## Assignment
Answer these from the "More Jokes" text below:
1. Between which two players could the cannibal coach not decide?
2. What is a solar-powered keyboard called?
3. In what year was copy and paste invented, according to one reply?

Top of Quoted passage

More Jokes

Christians go to church and have to pay tithes,

But Atheism is a non prophet organization.


I say, I say, did you hear the one about the cannibal…

…who passed his brother in the woods?


My wife kicked me out of the house for measuring my penis.

For the record, it just reaches the back of her sister’s throat.


Why is a hurricane like an ex-wife?

They both start of wet and exciting, but in the end they take your house.


I have a great fear of baths.

In order to get through one I have to put on my playlist. By the time I’m four songs through I’m ready. As you all know…

Four tunes favor the bathe.


Most analgesics are taken by mouth.

They should be called oralgesics.

He threw up his hands in disgust.

He threw up his hands in disgust.

The cannibal coach got fired.

He couldn’t decide between the raw rookie or the seasoned veteran.

But was he hickory-smoked and wood-fired?

Why do bullfrogs love terrible comedians?

crickets


I brought a classical musician back from the past to prove that my time-machine works, but I can’t find him.

He must be Haydn.


What do you call a president who attacks windmills?

Donald Quixote


My town’s population never changes:

Every time a girl gets pregnant, a guy leaves town.


What do you call a solar-powered keyboard?

A photosynthesizer

My friend said she was only taking Women’s Studies courses this quarter

It sounds like a broad curriculum to me.

So did you move on to the next one on your Liszt?

So, she’s studying abroad?

Classical musicians all love the smell of fresh oven-baked bread, so they can be drawn out of hiding by using a Beethoven.

Wow. Literal dad joke. :slight_smile:

Why is Juneteenth (June 19th) the best day to have the Neighborhood BarBQ?

Because everyone is free that day!


I’m sticking with my citrus diet until June

Kumquat May.


Why do truck drivers love the 1st day of June?

Only four more sleeps 'til Christmas.


What does the blacksmith say to the apprentice after graduation?

May the Forge be with you!


My Graduation Speech -

“I want to thank Google, Wikipedia, and whoever the hell invented copy and paste. Thank you.”

Heh, this joke is an anachronism in two directions:

First, when most of us Dopers graduated, Google, Wikipedia, and ‘copy and paste’ did not exist.

Second, nowadays the punchline would be more like “I want to thank ChatGPT, Claude, and whoever the hell invented Midjourney.”

Copy & paste was invented in 1974, I don’t think we’re that old. Certainly I used it extensively in college on a Unix/X-Windows system in the 80s.

Some of us are.

I doubt that “most” of us are.

I stand auto-corrected. Now, stop your GREPing :wink:

Sorry, you’re right, that was AWKward.

When a woman says, " Correct me if I’m wrong."
That is not a real invitation. For your own safety, do not - under any circumstances - actually do it.

I have so many questions…why…what do they drive?..can they read?..

And, is an elephant prone to staying in someone else’s car?!

Bottom of Quoted passage
Top of Information provided

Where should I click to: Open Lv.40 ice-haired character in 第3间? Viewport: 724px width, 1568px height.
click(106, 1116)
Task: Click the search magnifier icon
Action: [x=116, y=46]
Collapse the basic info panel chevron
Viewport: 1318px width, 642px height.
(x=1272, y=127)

Bottom of Information provided
Top of Information provided

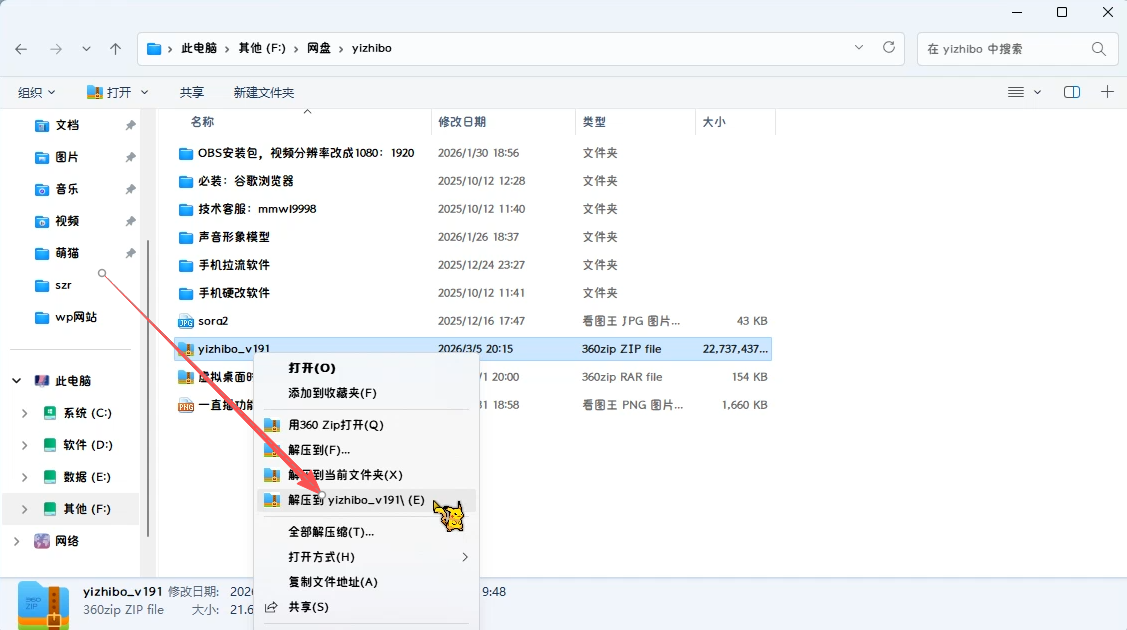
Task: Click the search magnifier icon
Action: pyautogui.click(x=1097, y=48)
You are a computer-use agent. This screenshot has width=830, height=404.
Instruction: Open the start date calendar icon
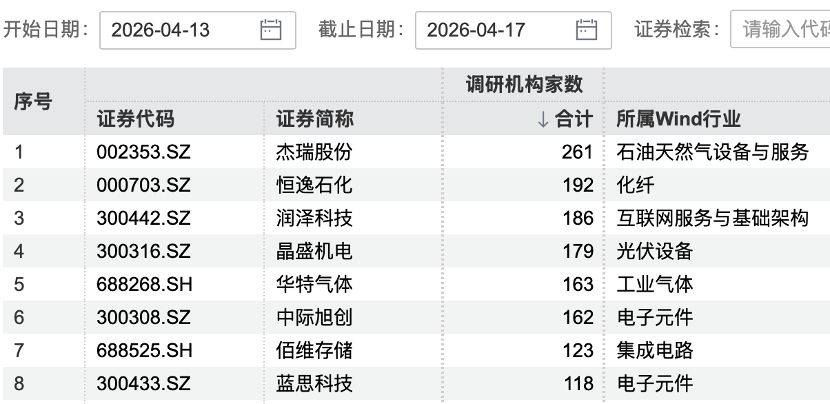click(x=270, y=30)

Bottom of Information provided

## Output of the task
1. The raw rookie or the seasoned veteran
2. A photosynthesizer
3. 1974